To my mind, the greatest threat to online transactions is in the area of data security. Scarcely a week goes by without hearing about some sort of security breach somewhere. If it’s not stolen credit card details, it’s the incidence of ‘lost’ data through PC theft from those who should really know better. Giving some small comfort to the victims – the owners of the data – is one thing. Dismissing such thefts as opportunistic just diverts attention from the fact that people should have a legitimate expectation that their personal information is being very carefully stored and only released from storage in exceptional circumstances.

The online world has fundamentally changed the nature of data. Not necessarily the data content itself, but in terms of its storage, transport and transmission. Because of the volume and variety of storage facilities now available, organisations are holding onto more data in places other than secure stores – on flash sticks, external drives and on laptops. They do this primarily because they can. A lot of the time, those who need only tiny elements of data or aggregations of it are copying whole data sets because it’s easier than selecting what they actually require. Many possessors of laptops don’t have the ICT skills or experience to understand how vulnerable the data on them is.

With mobile computing becoming more common, and with ever-increasing disk sizes, more and more data is moving around – out of secure sites and into all sorts of unsafe environments. Trading on the internet means sensitive financial data is being transmitted and becoming vulnerable to improper use by the many who are prepared to abuse it. Part of the problem is that we have evolved from older systems – both paper and electronic – where things didn’t get stored or moved in the same way. Cabinets full of paper files are difficult to move and search. Large computer files on tapes and disks used to be kept secure in libraries.

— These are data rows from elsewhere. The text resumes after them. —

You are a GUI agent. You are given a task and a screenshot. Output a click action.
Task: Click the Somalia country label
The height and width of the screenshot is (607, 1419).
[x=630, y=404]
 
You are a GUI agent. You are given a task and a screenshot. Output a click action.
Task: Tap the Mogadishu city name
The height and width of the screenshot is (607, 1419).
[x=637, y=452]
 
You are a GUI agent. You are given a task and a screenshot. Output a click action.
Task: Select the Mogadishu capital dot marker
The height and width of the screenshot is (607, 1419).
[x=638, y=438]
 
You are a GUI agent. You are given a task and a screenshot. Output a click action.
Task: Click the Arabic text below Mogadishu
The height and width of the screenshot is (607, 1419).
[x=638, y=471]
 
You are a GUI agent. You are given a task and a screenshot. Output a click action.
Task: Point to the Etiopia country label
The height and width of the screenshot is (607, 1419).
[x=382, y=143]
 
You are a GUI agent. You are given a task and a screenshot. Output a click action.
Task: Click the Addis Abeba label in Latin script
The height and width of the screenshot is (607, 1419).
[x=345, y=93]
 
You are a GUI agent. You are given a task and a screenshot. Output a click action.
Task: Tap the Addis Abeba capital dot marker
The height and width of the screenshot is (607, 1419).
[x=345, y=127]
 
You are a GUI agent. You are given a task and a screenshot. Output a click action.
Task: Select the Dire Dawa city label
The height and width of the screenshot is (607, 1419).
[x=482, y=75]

What a lot of organisations fail to realise is that data protection, privacy and IT security are not just compliance issues because of rules or regulations. It is not just about minimal changes to processes or procedures, or building a barrier to keep people from getting their hands on vulnerable data. I have no idea how much of a problem there is, but from the reports of lost data that have emerged over the past year – both here in Ireland and abroad – whether it’s big or not, it will undoubtedly diminish confidence in online transacting. That is a real shame because technology has opened up all sorts of possibilities for innovation in commerce and government by improving the level of access and the speed of service. And in many respects, we have only started to reap the benefits of technology. Any future progress must be based on the existence of trust.

So, there really needs to be a fundamental re-think about how data is being handled – both in terms of the data culture and standards in organisations and also in how individuals who are dealing with data behave. I used to sell computers that, according to the manufacturer, had been designed and built around an operating system rather than the other way round. To me, some similar thinking needs to take place about IT security.

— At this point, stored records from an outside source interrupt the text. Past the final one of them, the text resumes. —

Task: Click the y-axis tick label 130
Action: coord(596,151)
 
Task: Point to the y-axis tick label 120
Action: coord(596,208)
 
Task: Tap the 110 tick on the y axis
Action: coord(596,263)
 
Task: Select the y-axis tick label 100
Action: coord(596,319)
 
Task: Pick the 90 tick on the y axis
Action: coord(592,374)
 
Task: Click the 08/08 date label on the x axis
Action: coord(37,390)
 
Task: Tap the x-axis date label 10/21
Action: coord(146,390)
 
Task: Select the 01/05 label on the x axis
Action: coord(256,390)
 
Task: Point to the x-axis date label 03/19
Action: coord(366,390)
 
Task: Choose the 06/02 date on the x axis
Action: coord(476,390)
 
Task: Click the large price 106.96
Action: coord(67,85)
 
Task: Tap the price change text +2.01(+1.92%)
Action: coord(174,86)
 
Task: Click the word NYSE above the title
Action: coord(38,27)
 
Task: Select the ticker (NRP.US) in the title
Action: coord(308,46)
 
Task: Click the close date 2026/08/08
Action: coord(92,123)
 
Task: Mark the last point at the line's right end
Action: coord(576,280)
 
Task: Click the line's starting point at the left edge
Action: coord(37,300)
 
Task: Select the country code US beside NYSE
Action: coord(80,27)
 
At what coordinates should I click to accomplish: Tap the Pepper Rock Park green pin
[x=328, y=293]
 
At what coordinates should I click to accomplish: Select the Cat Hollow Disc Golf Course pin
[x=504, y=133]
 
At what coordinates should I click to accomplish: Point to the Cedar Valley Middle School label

Most IT security incidents arise from unauthorised access or the threat of illegal access to data. It stands to reason therefore that the primary focus should be on protecting data. People who own data should be aware of where it is going and should be able to have trust in those to whom they are releasing it. People who use data should only get access to the data elements they need. Governments and public authorities exist to process vast quantities of data. There are countless repositories of data across the system. Data sets are held in duplicate and triplicate as they move around the system. While there are data protection regulations in place, they are not there just to make life even more difficult for officials.

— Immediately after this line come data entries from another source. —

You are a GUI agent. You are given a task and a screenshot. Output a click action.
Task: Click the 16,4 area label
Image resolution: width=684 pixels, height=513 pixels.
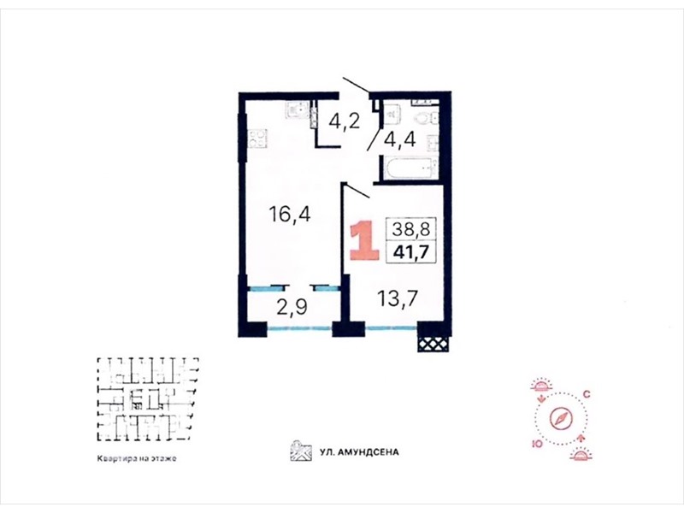(x=290, y=215)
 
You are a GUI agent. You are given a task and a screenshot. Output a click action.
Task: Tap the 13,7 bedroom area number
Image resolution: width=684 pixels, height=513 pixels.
(x=398, y=298)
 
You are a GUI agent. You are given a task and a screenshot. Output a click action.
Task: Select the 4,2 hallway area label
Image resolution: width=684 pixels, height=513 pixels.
(x=345, y=121)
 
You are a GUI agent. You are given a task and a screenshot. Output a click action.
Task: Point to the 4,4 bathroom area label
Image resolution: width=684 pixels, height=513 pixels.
(x=399, y=139)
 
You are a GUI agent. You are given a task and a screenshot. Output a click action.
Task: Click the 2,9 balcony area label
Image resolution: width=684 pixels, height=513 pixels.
(x=292, y=306)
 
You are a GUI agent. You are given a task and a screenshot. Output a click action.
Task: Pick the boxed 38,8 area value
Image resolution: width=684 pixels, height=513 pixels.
(x=411, y=228)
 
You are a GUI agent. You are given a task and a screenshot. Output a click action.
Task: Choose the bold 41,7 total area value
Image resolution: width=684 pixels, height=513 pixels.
(x=411, y=251)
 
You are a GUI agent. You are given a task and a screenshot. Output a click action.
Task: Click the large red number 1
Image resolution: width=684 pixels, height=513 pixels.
(x=366, y=240)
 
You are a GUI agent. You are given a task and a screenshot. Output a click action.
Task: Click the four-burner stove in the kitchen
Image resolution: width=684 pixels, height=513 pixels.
(x=257, y=139)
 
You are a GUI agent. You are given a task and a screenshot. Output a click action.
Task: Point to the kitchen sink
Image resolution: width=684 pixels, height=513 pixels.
(x=297, y=109)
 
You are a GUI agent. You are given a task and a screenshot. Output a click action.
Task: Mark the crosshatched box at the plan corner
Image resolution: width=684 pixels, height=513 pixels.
(x=433, y=344)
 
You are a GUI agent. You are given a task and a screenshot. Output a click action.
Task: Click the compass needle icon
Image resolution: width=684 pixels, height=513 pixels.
(x=560, y=418)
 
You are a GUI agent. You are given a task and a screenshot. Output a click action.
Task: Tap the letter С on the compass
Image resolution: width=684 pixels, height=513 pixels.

My personal view is that we should be operating in a culture and environment that is based on the concept of respect for personal information. If that really existed, you wouldn’t see people downloading files onto laptops or other storage devices. Procedures would be in place to ensure that only what is required is accessible, and that where data has to be transported or transmitted, it is sufficiently protected using anonymisation, encryption and anything else that the security community can come up with. If people need to work away from the data source, they should be using protected workstations that do not have much storage facilities and use encryption techniques. It would be a tremendous help if there were a set of standard principles about data and information – about who can access and use it and in what circumstances. This would be a useful starting point.